Caretta caretta prefers subtropic waters. Its main breeding coasts are in Florida, Georgia, Carolina, the Caribbean, Mocambique and South Africa. Europe’s major nesting beaches are in Turkey and Greece. This species feeds on molluscs, echinoderms and crabs. Adult female Caretta caretta turtles nest every 2-4 years and during one nesting season they make 2-4 nests in 2 weeks. Eggs per nest can vary from 23-134. The incubation time ranges from 44 to 64 days.



Caretta caretta feeds on many different species and is therefore a generalist. Specialists include Eretmochelys imbricata (green turtle) which feeds on sponges or Dermochelys coriacae (leatherback turtle) which feeds mainly on jellyfish. This makes loggerhead turtles very adaptable. They feed on algae, seagrass, jellyfish, sponges, crabs, corals and many more.
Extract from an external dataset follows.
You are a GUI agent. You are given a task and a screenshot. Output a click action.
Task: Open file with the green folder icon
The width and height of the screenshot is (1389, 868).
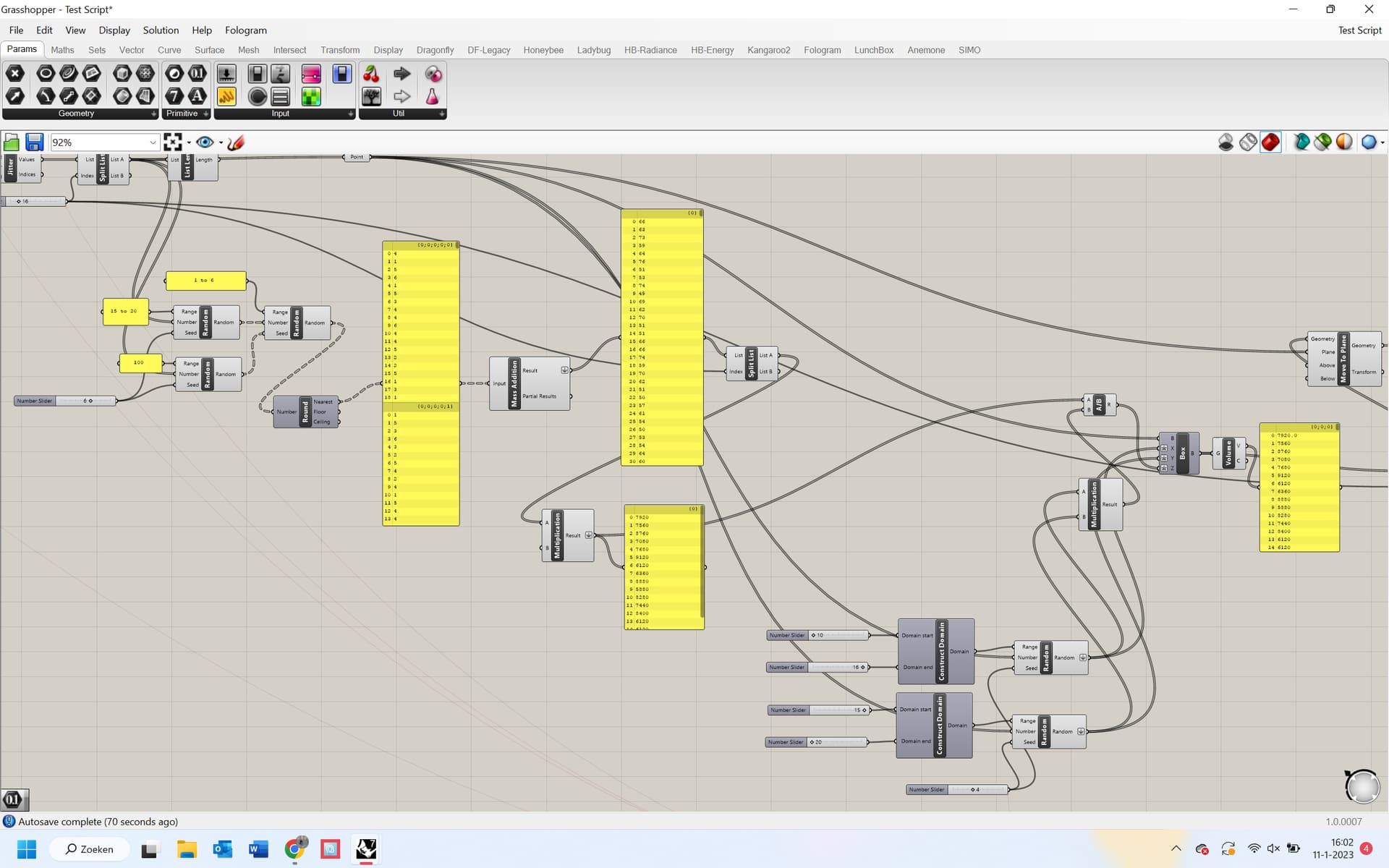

Seagrasses play an important role in marine ecosystems as refuge areas for juvenile fish and breeding areas for other organisms. Regular grazing (for example by sea turtles) helps keep sea grasses healthy (avoiding dense overgrowth, low oxygen conditions and diseases.

home for epibionts


Barnacles are among the permanent inhabitants on the carapace of sea turtles. Some crabs such as the Columbus crab (Planes minutus) also travel with their host turtle, including Caretta caretta. These crabs feed on animals and algae growing on the carapace and therefore help to reduce the water resistance (drag). Loggerhead turtles have the most diverse epibiont species of all sea turtles. Epibionts have a neutral relationship with their hosts (i.e. are not parasites in the true sense of the word) but are threatened with drying out during the nesting season when the females are on the beach.


nutrient carrier


Caretta caretta turtles travel long distances in the oceans during their lives and carry nutrient matter and energy from one place to another. Especially the females transport nutrients from energy-rich habitats, like seagrass meadows, to nutrient-poor habitats, like beaches through their nests or excrements.

turtles as prey

Sea turtles play an important role as prey for many different predators in the ecosystem, especially the smaller hatchlings. Fully grown adults can only be attacked by the largest predators, such as sharks. Dead embryos or hatchlings on the beach provide important nutrients for dune vegetation and microorganisms.